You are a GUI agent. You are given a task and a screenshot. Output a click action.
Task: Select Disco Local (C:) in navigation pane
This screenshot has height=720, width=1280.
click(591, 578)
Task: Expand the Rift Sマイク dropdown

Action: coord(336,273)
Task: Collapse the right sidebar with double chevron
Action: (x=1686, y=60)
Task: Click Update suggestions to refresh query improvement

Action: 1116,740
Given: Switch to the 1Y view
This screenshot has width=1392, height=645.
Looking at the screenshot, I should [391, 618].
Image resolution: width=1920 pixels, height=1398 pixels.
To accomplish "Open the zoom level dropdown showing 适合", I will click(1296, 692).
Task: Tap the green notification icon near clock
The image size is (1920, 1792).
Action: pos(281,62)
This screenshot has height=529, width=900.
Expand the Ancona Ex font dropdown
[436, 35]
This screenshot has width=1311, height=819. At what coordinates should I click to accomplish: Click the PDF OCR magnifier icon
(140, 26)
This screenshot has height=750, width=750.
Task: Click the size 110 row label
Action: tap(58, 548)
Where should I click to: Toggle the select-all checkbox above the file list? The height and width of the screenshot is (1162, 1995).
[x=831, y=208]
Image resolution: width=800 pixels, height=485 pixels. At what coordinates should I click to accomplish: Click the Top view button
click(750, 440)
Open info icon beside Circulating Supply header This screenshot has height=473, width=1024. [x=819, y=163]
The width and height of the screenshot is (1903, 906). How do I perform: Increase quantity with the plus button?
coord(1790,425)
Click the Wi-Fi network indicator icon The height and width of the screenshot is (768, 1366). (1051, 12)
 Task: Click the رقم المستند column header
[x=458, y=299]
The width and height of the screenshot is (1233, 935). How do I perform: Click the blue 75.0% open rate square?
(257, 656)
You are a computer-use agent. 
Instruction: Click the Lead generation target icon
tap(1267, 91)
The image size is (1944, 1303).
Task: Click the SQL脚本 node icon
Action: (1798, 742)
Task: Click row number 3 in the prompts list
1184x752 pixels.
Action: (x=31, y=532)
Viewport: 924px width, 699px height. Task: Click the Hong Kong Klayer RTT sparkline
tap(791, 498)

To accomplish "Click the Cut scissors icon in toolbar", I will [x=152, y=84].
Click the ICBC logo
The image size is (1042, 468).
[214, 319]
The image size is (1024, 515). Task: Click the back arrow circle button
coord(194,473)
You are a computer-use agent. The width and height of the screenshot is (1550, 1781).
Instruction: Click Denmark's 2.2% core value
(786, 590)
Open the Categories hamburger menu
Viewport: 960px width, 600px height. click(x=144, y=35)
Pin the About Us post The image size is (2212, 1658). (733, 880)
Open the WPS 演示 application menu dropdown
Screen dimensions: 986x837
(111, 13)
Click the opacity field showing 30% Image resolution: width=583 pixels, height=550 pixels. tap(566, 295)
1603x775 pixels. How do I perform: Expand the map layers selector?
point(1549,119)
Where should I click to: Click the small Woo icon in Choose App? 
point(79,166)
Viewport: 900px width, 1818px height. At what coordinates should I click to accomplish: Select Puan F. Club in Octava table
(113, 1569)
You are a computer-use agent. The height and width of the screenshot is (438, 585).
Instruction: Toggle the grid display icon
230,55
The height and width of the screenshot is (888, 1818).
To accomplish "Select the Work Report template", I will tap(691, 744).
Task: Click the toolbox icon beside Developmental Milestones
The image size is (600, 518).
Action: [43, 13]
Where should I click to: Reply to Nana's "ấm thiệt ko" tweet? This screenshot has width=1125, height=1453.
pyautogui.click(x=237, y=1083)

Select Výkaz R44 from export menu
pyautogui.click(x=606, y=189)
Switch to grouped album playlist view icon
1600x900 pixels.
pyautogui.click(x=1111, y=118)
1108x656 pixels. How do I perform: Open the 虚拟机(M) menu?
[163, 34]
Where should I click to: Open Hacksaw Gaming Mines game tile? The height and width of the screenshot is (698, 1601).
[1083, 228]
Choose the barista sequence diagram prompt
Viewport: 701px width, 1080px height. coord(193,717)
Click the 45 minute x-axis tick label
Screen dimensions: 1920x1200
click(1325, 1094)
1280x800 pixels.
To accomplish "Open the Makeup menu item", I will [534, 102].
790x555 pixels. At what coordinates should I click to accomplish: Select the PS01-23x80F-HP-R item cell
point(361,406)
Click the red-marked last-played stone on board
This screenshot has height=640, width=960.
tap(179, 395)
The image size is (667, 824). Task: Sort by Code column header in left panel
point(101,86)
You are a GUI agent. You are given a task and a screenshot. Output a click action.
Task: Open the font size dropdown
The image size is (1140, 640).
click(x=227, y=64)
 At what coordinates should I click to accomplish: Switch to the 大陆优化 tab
━━━━━━━━━━━━━━━━
Given problem -
Put every line of the records above into a Markdown table with the columns Row and Line, numbering each row and skipping blank lines.

Answer in full -
| Row | Line |
|---|---|
| 1 | You are a GUI agent. You are given a task and a screenshot. Output a click action. |
| 2 | Task: Select Disco Local (C:) in navigation pane |
| 3 | This screenshot has height=720, width=1280. |
| 4 | click(591, 578) |
| 5 | Task: Expand the Rift Sマイク dropdown |
| 6 | Action: coord(336,273) |
| 7 | Task: Collapse the right sidebar with double chevron |
| 8 | Action: (x=1686, y=60) |
| 9 | Task: Click Update suggestions to refresh query improvement |
| 10 | Action: 1116,740 |
| 11 | Given: Switch to the 1Y view |
| 12 | This screenshot has width=1392, height=645. |
| 13 | Looking at the screenshot, I should [391, 618]. |
| 14 | Image resolution: width=1920 pixels, height=1398 pixels. |
| 15 | To accomplish "Open the zoom level dropdown showing 适合", I will click(1296, 692). |
| 16 | Task: Tap the green notification icon near clock |
| 17 | The image size is (1920, 1792). |
| 18 | Action: pos(281,62) |
| 19 | This screenshot has height=529, width=900. |
| 20 | Expand the Ancona Ex font dropdown |
| 21 | [436, 35] |
| 22 | This screenshot has width=1311, height=819. At what coordinates should I click to accomplish: Click the PDF OCR magnifier icon |
| 23 | (140, 26) |
| 24 | This screenshot has height=750, width=750. |
| 25 | Task: Click the size 110 row label |
| 26 | Action: tap(58, 548) |
| 27 | Where should I click to: Toggle the select-all checkbox above the file list? The height and width of the screenshot is (1162, 1995). |
| 28 | [x=831, y=208] |
| 29 | Image resolution: width=800 pixels, height=485 pixels. At what coordinates should I click to accomplish: Click the Top view button |
| 30 | click(750, 440) |
| 31 | Open info icon beside Circulating Supply header This screenshot has height=473, width=1024. [x=819, y=163] |
| 32 | The width and height of the screenshot is (1903, 906). How do I perform: Increase quantity with the plus button? |
| 33 | coord(1790,425) |
| 34 | Click the Wi-Fi network indicator icon The height and width of the screenshot is (768, 1366). (1051, 12) |
| 35 |  Task: Click the رقم المستند column header |
| 36 | [x=458, y=299] |
| 37 | The width and height of the screenshot is (1233, 935). How do I perform: Click the blue 75.0% open rate square? |
| 38 | (257, 656) |
| 39 | You are a computer-use agent.  |
| 40 | Instruction: Click the Lead generation target icon |
| 41 | tap(1267, 91) |
| 42 | The image size is (1944, 1303). |
| 43 | Task: Click the SQL脚本 node icon |
| 44 | Action: (1798, 742) |
| 45 | Task: Click row number 3 in the prompts list |
| 46 | 1184x752 pixels. |
| 47 | Action: (x=31, y=532) |
| 48 | Viewport: 924px width, 699px height. Task: Click the Hong Kong Klayer RTT sparkline |
| 49 | tap(791, 498) |
| 50 | To accomplish "Click the Cut scissors icon in toolbar", I will [x=152, y=84]. |
| 51 | Click the ICBC logo |
| 52 | The image size is (1042, 468). |
| 53 | [214, 319] |
| 54 | The image size is (1024, 515). Task: Click the back arrow circle button |
| 55 | coord(194,473) |
| 56 | You are a computer-use agent. The width and height of the screenshot is (1550, 1781). |
| 57 | Instruction: Click Denmark's 2.2% core value |
| 58 | (786, 590) |
| 59 | Open the Categories hamburger menu |
| 60 | Viewport: 960px width, 600px height. click(x=144, y=35) |
| 61 | Pin the About Us post The image size is (2212, 1658). (733, 880) |
| 62 | Open the WPS 演示 application menu dropdown |
| 63 | Screen dimensions: 986x837 |
| 64 | (111, 13) |
| 65 | Click the opacity field showing 30% Image resolution: width=583 pixels, height=550 pixels. tap(566, 295) |
| 66 | 1603x775 pixels. How do I perform: Expand the map layers selector? |
| 67 | point(1549,119) |
| 68 | Where should I click to: Click the small Woo icon in Choose App?  |
| 69 | point(79,166) |
| 70 | Viewport: 900px width, 1818px height. At what coordinates should I click to accomplish: Select Puan F. Club in Octava table |
| 71 | (113, 1569) |
| 72 | You are a computer-use agent. The height and width of the screenshot is (438, 585). |
| 73 | Instruction: Toggle the grid display icon |
| 74 | 230,55 |
| 75 | The height and width of the screenshot is (888, 1818). |
| 76 | To accomplish "Select the Work Report template", I will tap(691, 744). |
| 77 | Task: Click the toolbox icon beside Developmental Milestones |
| 78 | The image size is (600, 518). |
| 79 | Action: [43, 13] |
| 80 | Where should I click to: Reply to Nana's "ấm thiệt ko" tweet? This screenshot has width=1125, height=1453. |
| 81 | pyautogui.click(x=237, y=1083) |
| 82 | Select Výkaz R44 from export menu |
| 83 | pyautogui.click(x=606, y=189) |
| 84 | Switch to grouped album playlist view icon |
| 85 | 1600x900 pixels. |
| 86 | pyautogui.click(x=1111, y=118) |
| 87 | 1108x656 pixels. How do I perform: Open the 虚拟机(M) menu? |
| 88 | [163, 34] |
| 89 | Where should I click to: Open Hacksaw Gaming Mines game tile? The height and width of the screenshot is (698, 1601). |
| 90 | [1083, 228] |
| 91 | Choose the barista sequence diagram prompt |
| 92 | Viewport: 701px width, 1080px height. coord(193,717) |
| 93 | Click the 45 minute x-axis tick label |
| 94 | Screen dimensions: 1920x1200 |
| 95 | click(1325, 1094) |
| 96 | 1280x800 pixels. |
| 97 | To accomplish "Open the Makeup menu item", I will [534, 102]. |
| 98 | 790x555 pixels. At what coordinates should I click to accomplish: Select the PS01-23x80F-HP-R item cell |
| 99 | point(361,406) |
| 100 | Click the red-marked last-played stone on board |
| 101 | This screenshot has height=640, width=960. |
| 102 | tap(179, 395) |
| 103 | The image size is (667, 824). Task: Sort by Code column header in left panel |
| 104 | point(101,86) |
| 105 | You are a GUI agent. You are given a task and a screenshot. Output a click action. |
| 106 | Task: Open the font size dropdown |
| 107 | The image size is (1140, 640). |
| 108 | click(x=227, y=64) |
| 109 |  At what coordinates should I click to accomplish: Switch to the 大陆优化 tab |